Siri gets a neat visual upgrade, from a fresh launch animation to a redesigned keyboard interface for text queries. The virtual assistant has also ingested the large swathe of Apple product guides, and will now directly assist users with step-by-step guidance, ending the hassle of doing a Google search. Apple is even bringing generative AI smarts to its Mail app, which now automatically categorizes emails across categories like priority messages, offers summaries of email chains, and a Smart Reply feature for crafting refined responses.
Another notable addition is Notification summaries. This feature clubs together notifications from the same app, bundles them under a single banner, and then provides a concise summary of automated actions as well as conversations. The Photos app, which has received a lot of flak for its controversial redesign, is getting natural language search capabilities. Instead of tags or identifiers, it can now process queries in natural language and offer search results.
AI across the board
The more noteworthy addition to Photos is a memory feature, which creates a montage of pictures that tie into a theme, such as "pet cat playing with a ball," while also adding background music to it. OpenAI's GPT architecture will also lend a hand with Writing Tools, a system-wide implementation that performs tasks like proofreading, style adjustment, rewriting, and more. It will be available within in-house tools like Notes and third-party apps. It can also tap into AI image generation and create pictures based on text prompts.
On a similar note, Apple is rolling out its own image creation stack in its new Image Playground app, which helps users with quick templates and edit presets to create fun images from their photo gallery. Apple is also bringing its own AI-powered take on custom emojis to iPhones and iPads (and soon on Macs, as well) called Genmojis. Users can create them on the fly using text-to-image descriptions or contact pictures of the person they're chatting with.
Another cool visual trick is Image Wand, which is bundled within the Apple Pencil palette and can turn rough sketches into polished artwork or schematics.
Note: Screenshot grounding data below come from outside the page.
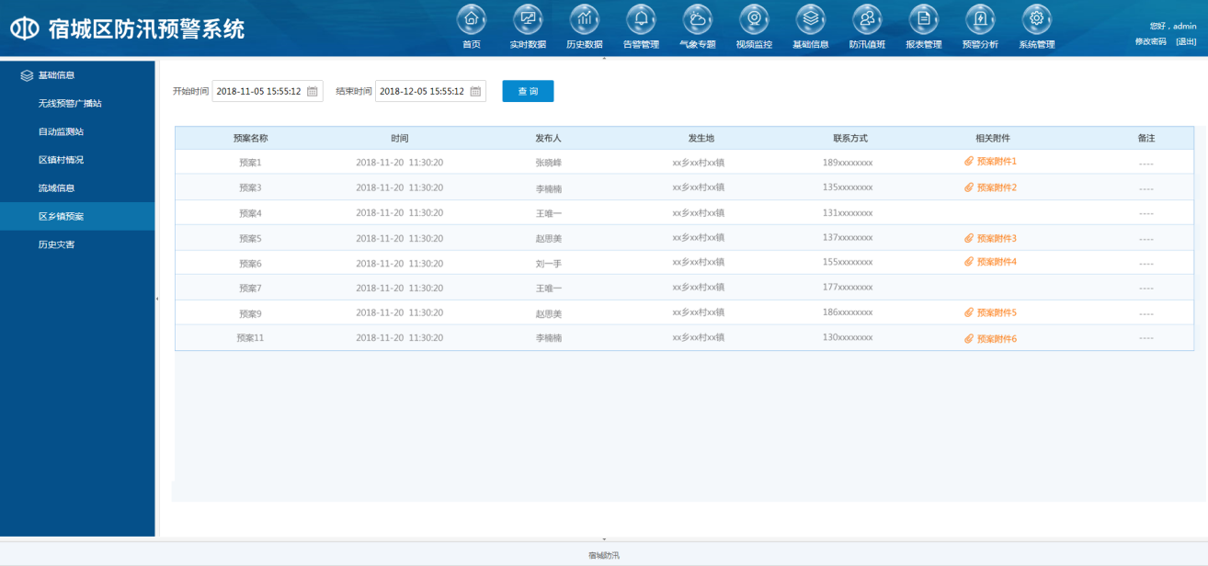This screenshot has height=566, width=1208.
Task: Open the 首页 home icon
Action: [x=471, y=19]
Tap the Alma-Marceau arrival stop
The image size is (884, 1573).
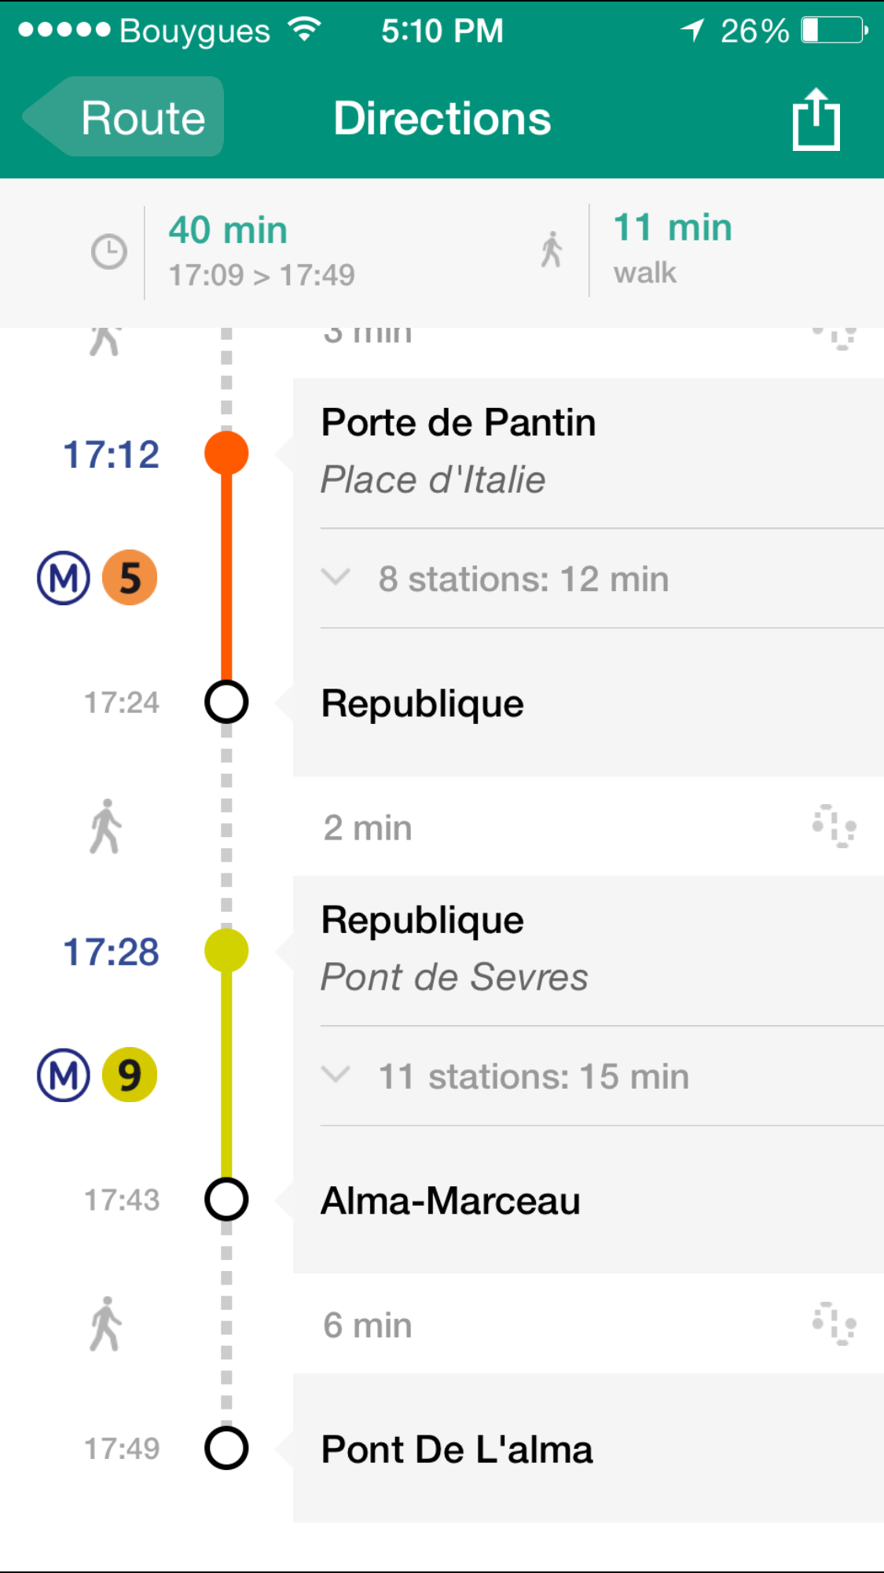(450, 1201)
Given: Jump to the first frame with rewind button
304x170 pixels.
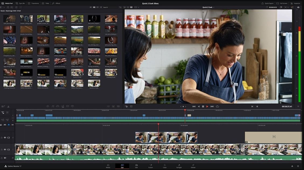Looking at the screenshot, I should click(x=194, y=106).
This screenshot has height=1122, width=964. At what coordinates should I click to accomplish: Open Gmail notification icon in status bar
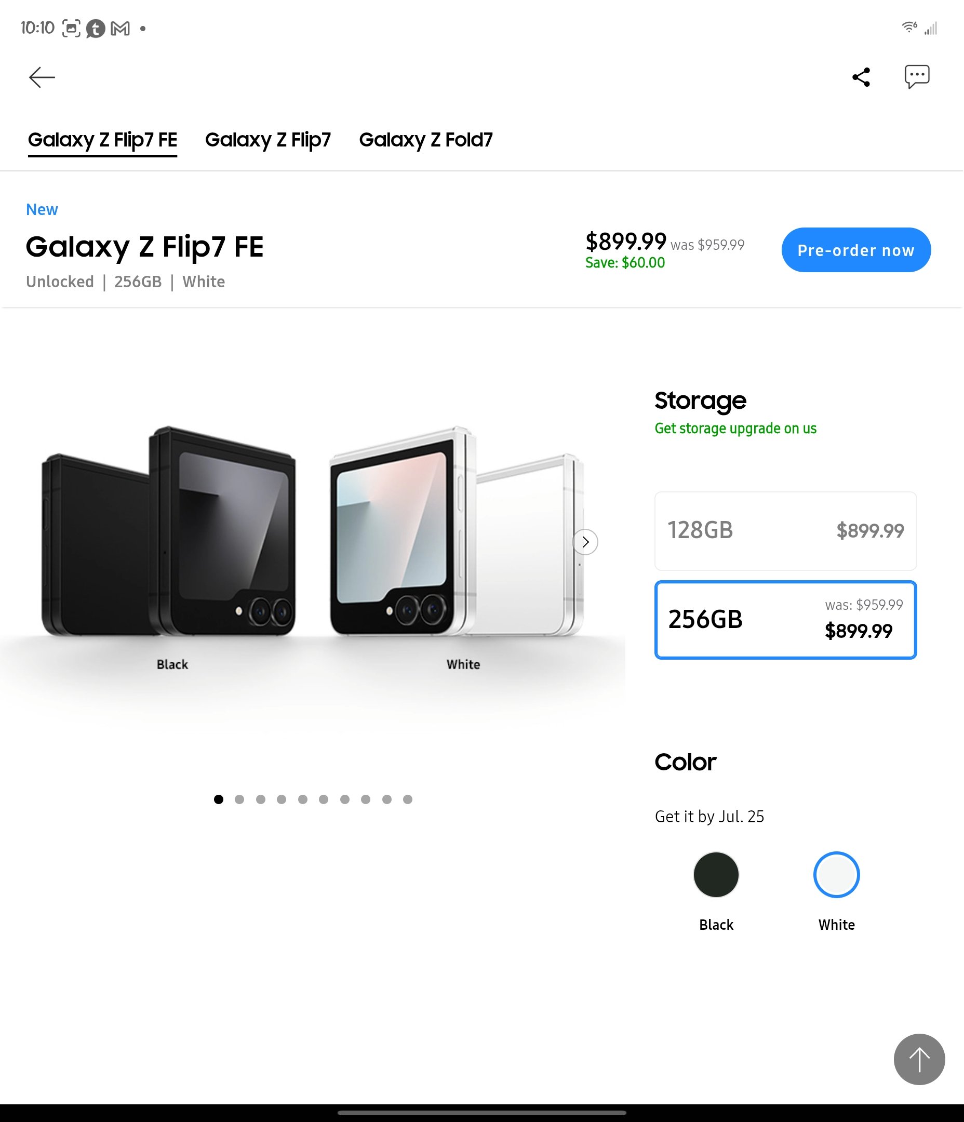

The most notable addition, perhaps, is Visual Intelligence — think of it as Apple's take on Google Lens, with some help from ChatGPT. All you need to do is point the camera at any object, and it will handle chores like summarizing the in-frame text, pulling up details like reviews and opening hours for a business, intelligently identifying contact details, performing language translation, and even searching Google for relevant results.